2. States shall have the duty … to ensure the exercise of the right to development. See Convention on the Elimination of all forms of discrimination against Women (CEDAW), Article 14: “State parties shall take appropriate measures ….that they participate in and benefit from rural development and ensure the right: (e) to organise self-help groups and
co-operatives in order to obtain equal access to economic opportunities through employment or self employment.”
Ncube to retire
EDITOR – I read with interest Prof. Welshman Ncube’s intentions to quit mainstream
politics in 2010(The Zimbabwean 15-21 June,2006). How does he justify his desire to quit politics at his age when a normal political career should be reaching its peak?
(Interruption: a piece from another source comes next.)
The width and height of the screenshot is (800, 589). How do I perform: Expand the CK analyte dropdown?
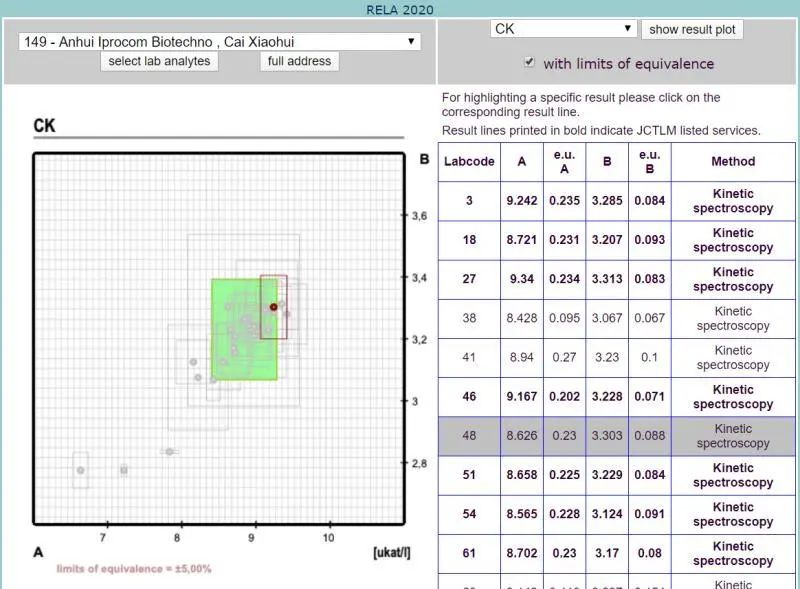(x=563, y=29)
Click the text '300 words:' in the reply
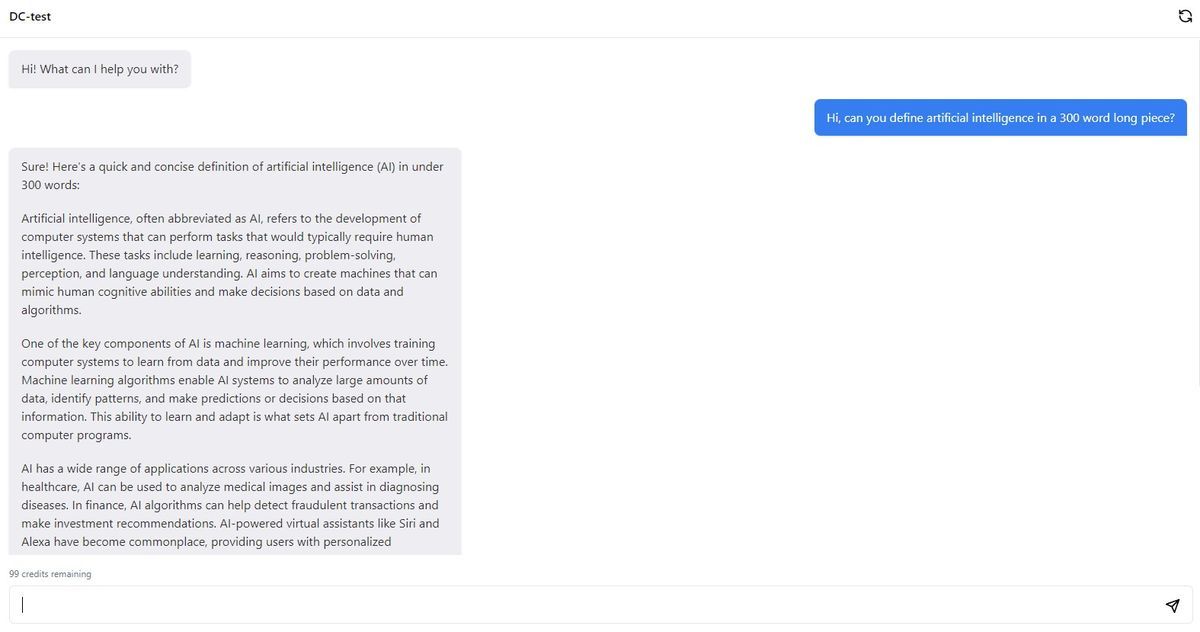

Is he admitting failure or does he possess some supernatural ability to foretell that the struggles of ordinary Zimbabweans against dictatorship will be over and so he can retire Prof, let me tell you one thing, true leaders do not retire from the struggle, but endure all the way to the end, unless freedom of the ordinary Zimbabwean was never your agenda.
If that is the case, please identify all those in the current leadership who are like-minded
ELISHA MASHUMBA, Cape Town
Nkomo turning in his grave
EDITOR – I think the way the hosts Joburg Joshua Nkomo gala conduct their business can not go without a comment, especially from us who live in South Africa and are patriotic. To tribalise or regionalise a gala for nationalist like Dr Nkomo is not fair treatment to such a veteran nationalist and father of the nation.
He was neither a regionalist or a tribalist, as was proved by his (PF) ZAPU that had structures in all provinces and districts are garnered a number of votes in every constituency at elections in 1980 before Mugabe suffocated and tribalised his influence.
That’s why you found Shonas like Joseph Msika holding a very high post in the party.
Solomon Mujuru also held a very high post in the military wing ZIPRA before the integration of the forces.
Also the naughty war veteran Chenjerai Hunzvi was in the diplomatic service in Poland on a ZAPU ticket. This proves the type of person Dr Nkomo was.
Furthermore, Dr Nkomo was not Ndebele, although he came from Matebeleland. He was a Kalanga – an ndebelised shona according to the historical background. And if we want to believe a shona proveb which says “manyurusi anozivakwazvo kuti madzitateguru awo aiva mahachi” that means Dr Nkomo knew very well that his ancestors were Shona. Thus Dr Nkomo was not a divider of the nation on tribal, regional or language. So I think tribalising or regionalising anything in his name might make him turn in his grave.
On the issue of the Ndebeles being called newcomers in Zimbabwe, that is utter rubbish that needs to be treated with the contempt it deserves. Xenophobia and segregation are products of a lack of knowledge about the history of the human race. Come to your senses guys and see reason.